Given request:
Print the lines of the source data below verbatim, starting at the line containing "has width=1227, height=700." and ending at the line containing "click(450, 28)", both included.

Source data:
══════════

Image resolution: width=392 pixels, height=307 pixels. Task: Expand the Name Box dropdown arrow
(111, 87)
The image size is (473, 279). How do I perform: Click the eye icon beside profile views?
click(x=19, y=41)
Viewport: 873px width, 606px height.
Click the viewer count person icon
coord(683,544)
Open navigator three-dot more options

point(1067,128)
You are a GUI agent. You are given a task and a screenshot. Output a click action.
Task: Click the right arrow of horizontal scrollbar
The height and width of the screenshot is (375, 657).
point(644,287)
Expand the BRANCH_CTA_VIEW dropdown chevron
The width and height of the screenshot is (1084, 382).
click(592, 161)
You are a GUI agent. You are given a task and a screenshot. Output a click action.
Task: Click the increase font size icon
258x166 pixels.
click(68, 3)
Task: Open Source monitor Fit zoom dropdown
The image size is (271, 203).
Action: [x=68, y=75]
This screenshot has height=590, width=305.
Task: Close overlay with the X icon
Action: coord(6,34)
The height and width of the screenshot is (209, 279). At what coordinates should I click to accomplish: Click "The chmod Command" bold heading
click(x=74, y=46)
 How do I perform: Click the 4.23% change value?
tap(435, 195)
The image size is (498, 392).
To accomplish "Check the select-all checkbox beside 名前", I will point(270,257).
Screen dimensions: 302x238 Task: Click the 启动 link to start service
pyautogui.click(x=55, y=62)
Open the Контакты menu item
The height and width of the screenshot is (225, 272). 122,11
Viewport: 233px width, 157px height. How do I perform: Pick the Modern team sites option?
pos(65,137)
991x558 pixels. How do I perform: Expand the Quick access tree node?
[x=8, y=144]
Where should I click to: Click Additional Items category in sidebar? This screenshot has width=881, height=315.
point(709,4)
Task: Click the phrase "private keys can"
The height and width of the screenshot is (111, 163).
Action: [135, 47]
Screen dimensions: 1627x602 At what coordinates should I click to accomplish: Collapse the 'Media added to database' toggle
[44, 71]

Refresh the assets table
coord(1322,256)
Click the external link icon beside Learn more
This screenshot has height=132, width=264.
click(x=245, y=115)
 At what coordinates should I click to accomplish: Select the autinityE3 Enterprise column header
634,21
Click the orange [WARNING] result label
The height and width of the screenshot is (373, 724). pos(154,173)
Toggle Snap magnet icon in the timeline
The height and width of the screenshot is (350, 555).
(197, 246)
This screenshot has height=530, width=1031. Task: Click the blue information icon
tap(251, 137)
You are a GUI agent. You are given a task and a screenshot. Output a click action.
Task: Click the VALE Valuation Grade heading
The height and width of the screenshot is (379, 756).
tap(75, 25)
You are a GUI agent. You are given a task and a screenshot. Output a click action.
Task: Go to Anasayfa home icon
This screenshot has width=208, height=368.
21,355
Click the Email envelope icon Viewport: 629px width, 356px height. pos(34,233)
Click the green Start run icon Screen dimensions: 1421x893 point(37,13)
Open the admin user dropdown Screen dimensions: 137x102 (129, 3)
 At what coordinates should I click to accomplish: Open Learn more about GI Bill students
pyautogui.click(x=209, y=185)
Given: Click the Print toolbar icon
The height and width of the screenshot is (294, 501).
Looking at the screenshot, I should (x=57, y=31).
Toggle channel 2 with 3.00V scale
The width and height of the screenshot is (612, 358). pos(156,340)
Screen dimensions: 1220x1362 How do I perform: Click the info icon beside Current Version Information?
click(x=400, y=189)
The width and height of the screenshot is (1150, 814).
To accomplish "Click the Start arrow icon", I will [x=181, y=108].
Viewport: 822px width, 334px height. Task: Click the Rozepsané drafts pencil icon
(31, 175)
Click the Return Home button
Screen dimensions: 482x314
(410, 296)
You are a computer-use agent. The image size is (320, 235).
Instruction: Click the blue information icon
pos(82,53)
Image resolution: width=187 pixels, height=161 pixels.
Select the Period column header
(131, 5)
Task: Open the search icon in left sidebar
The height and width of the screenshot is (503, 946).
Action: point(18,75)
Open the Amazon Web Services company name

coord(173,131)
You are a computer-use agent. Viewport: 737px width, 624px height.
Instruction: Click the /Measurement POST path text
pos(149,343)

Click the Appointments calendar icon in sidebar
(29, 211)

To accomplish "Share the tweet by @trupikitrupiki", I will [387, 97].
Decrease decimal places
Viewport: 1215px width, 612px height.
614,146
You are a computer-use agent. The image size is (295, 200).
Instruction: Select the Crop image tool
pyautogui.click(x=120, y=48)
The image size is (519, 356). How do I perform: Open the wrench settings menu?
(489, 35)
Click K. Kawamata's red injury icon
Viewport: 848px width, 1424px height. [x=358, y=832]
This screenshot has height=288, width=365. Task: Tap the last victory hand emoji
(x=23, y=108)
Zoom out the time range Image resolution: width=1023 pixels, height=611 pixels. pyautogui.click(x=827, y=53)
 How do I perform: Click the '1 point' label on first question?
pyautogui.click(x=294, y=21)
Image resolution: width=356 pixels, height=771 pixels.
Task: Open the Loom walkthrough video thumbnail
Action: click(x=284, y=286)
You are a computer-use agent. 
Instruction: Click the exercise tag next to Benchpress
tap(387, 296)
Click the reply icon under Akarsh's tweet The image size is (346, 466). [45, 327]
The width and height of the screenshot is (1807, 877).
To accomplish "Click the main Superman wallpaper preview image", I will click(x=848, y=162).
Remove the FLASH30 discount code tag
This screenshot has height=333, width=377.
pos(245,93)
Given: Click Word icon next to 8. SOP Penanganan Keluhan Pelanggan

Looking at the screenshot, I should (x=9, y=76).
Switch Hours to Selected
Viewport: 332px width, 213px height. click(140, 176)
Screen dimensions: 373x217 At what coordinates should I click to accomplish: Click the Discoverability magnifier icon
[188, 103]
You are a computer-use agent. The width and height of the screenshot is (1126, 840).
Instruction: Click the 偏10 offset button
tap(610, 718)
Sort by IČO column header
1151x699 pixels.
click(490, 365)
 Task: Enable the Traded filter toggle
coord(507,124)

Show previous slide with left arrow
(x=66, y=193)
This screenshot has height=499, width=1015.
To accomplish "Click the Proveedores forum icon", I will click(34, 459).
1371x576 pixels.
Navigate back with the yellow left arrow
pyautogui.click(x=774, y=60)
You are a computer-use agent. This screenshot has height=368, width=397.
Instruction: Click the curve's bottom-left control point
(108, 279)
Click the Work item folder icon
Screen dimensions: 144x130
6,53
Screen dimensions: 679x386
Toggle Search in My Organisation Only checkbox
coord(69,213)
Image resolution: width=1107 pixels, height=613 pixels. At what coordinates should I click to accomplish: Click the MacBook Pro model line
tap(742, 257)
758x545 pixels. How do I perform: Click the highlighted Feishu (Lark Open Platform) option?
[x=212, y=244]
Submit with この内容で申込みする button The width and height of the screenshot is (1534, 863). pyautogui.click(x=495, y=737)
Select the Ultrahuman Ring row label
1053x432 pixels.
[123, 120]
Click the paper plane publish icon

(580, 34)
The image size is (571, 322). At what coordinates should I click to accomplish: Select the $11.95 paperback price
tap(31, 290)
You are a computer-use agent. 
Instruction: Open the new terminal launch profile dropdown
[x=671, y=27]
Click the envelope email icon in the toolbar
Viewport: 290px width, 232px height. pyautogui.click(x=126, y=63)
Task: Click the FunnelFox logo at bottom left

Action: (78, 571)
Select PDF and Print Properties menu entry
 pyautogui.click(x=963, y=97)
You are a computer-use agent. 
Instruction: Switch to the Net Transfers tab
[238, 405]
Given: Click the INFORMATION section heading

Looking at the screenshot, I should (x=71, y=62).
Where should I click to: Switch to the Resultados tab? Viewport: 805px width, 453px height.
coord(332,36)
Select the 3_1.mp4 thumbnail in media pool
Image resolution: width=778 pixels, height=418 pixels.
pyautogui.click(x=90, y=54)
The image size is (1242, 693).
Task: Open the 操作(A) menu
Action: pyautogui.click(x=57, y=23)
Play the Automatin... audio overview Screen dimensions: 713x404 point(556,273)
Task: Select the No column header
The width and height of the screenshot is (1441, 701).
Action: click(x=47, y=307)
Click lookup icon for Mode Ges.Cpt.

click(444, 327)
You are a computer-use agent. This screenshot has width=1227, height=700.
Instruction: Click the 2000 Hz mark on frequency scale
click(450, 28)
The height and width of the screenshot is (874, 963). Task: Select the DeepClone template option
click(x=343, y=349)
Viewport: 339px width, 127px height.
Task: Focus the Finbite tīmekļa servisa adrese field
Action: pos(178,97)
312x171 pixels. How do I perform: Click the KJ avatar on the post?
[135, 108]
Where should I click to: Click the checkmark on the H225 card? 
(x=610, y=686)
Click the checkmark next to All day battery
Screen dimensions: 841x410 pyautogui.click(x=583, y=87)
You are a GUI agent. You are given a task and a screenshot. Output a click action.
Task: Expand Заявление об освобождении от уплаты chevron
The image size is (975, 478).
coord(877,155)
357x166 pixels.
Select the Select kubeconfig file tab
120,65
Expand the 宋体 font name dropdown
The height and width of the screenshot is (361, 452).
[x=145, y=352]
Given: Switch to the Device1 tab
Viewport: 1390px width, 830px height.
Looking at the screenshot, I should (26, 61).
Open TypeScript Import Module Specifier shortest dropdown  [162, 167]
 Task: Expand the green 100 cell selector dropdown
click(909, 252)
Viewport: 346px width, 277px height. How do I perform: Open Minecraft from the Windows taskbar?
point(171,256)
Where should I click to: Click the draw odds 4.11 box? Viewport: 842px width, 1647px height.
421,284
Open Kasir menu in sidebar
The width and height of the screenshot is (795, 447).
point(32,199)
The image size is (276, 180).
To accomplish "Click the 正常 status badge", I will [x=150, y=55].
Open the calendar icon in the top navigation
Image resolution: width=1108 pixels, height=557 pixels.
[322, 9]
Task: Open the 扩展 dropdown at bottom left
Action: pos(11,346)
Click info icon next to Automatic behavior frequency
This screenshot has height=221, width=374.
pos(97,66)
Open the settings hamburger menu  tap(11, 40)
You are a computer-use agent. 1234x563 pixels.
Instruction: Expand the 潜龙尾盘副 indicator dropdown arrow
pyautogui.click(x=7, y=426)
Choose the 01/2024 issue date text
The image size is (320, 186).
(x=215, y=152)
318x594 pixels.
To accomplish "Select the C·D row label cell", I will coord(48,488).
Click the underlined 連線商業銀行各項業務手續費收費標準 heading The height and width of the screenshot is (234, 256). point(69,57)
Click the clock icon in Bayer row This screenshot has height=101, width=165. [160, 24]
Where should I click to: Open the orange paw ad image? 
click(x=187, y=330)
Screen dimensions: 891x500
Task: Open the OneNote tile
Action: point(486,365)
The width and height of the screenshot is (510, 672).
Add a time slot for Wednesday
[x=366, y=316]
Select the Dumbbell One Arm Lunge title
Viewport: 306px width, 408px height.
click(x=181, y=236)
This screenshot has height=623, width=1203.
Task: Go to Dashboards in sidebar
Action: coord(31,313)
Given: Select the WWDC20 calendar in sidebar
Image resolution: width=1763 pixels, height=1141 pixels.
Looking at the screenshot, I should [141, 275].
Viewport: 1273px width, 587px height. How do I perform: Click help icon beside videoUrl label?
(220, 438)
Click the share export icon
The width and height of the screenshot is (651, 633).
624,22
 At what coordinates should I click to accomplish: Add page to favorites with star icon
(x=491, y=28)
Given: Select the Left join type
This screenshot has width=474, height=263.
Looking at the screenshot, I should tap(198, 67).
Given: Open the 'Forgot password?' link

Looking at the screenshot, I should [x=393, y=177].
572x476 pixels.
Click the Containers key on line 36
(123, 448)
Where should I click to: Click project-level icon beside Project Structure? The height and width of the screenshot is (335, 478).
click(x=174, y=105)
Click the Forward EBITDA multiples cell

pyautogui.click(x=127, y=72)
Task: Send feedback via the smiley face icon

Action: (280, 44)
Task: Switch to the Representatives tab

══════════

The solution:
You are a computer-use agent. This screenshot has width=1227, height=700.
Instruction: Click the 2000 Hz mark on frequency scale
click(450, 28)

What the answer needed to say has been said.